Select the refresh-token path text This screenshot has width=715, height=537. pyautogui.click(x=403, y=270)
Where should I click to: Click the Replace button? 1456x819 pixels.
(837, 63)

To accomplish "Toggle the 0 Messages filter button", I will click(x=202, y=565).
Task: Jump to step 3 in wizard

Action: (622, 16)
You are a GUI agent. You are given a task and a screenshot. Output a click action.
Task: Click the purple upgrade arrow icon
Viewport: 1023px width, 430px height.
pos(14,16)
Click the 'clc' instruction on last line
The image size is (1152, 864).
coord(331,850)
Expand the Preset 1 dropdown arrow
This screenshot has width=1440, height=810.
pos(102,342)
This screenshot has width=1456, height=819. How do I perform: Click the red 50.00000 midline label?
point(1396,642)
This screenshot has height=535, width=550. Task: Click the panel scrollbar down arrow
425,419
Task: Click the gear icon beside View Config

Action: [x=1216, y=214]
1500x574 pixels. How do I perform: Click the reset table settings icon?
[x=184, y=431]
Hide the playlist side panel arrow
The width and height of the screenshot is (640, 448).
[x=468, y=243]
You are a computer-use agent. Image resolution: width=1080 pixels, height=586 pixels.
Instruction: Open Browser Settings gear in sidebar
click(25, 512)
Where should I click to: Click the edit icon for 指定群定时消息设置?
---
[Aim of the task]: Convert the rows above into a Markdown table with two columns, Number and Row text. Give each non-blank line its own table row and skip the blank lines.

[Solution to the exercise]:
| Number | Row text |
|---|---|
| 1 | Select the refresh-token path text This screenshot has width=715, height=537. pyautogui.click(x=403, y=270) |
| 2 | Where should I click to: Click the Replace button? 1456x819 pixels. |
| 3 | (837, 63) |
| 4 | To accomplish "Toggle the 0 Messages filter button", I will click(x=202, y=565). |
| 5 | Task: Jump to step 3 in wizard |
| 6 | Action: (622, 16) |
| 7 | You are a GUI agent. You are given a task and a screenshot. Output a click action. |
| 8 | Task: Click the purple upgrade arrow icon |
| 9 | Viewport: 1023px width, 430px height. |
| 10 | pos(14,16) |
| 11 | Click the 'clc' instruction on last line |
| 12 | The image size is (1152, 864). |
| 13 | coord(331,850) |
| 14 | Expand the Preset 1 dropdown arrow |
| 15 | This screenshot has width=1440, height=810. |
| 16 | pos(102,342) |
| 17 | This screenshot has width=1456, height=819. How do I perform: Click the red 50.00000 midline label? |
| 18 | point(1396,642) |
| 19 | This screenshot has height=535, width=550. Task: Click the panel scrollbar down arrow |
| 20 | 425,419 |
| 21 | Task: Click the gear icon beside View Config |
| 22 | Action: [x=1216, y=214] |
| 23 | 1500x574 pixels. How do I perform: Click the reset table settings icon? |
| 24 | [x=184, y=431] |
| 25 | Hide the playlist side panel arrow |
| 26 | The width and height of the screenshot is (640, 448). |
| 27 | [x=468, y=243] |
| 28 | You are a computer-use agent. Image resolution: width=1080 pixels, height=586 pixels. |
| 29 | Instruction: Open Browser Settings gear in sidebar |
| 30 | click(25, 512) |
| 31 | Where should I click to: Click the edit icon for 指定群定时消息设置? |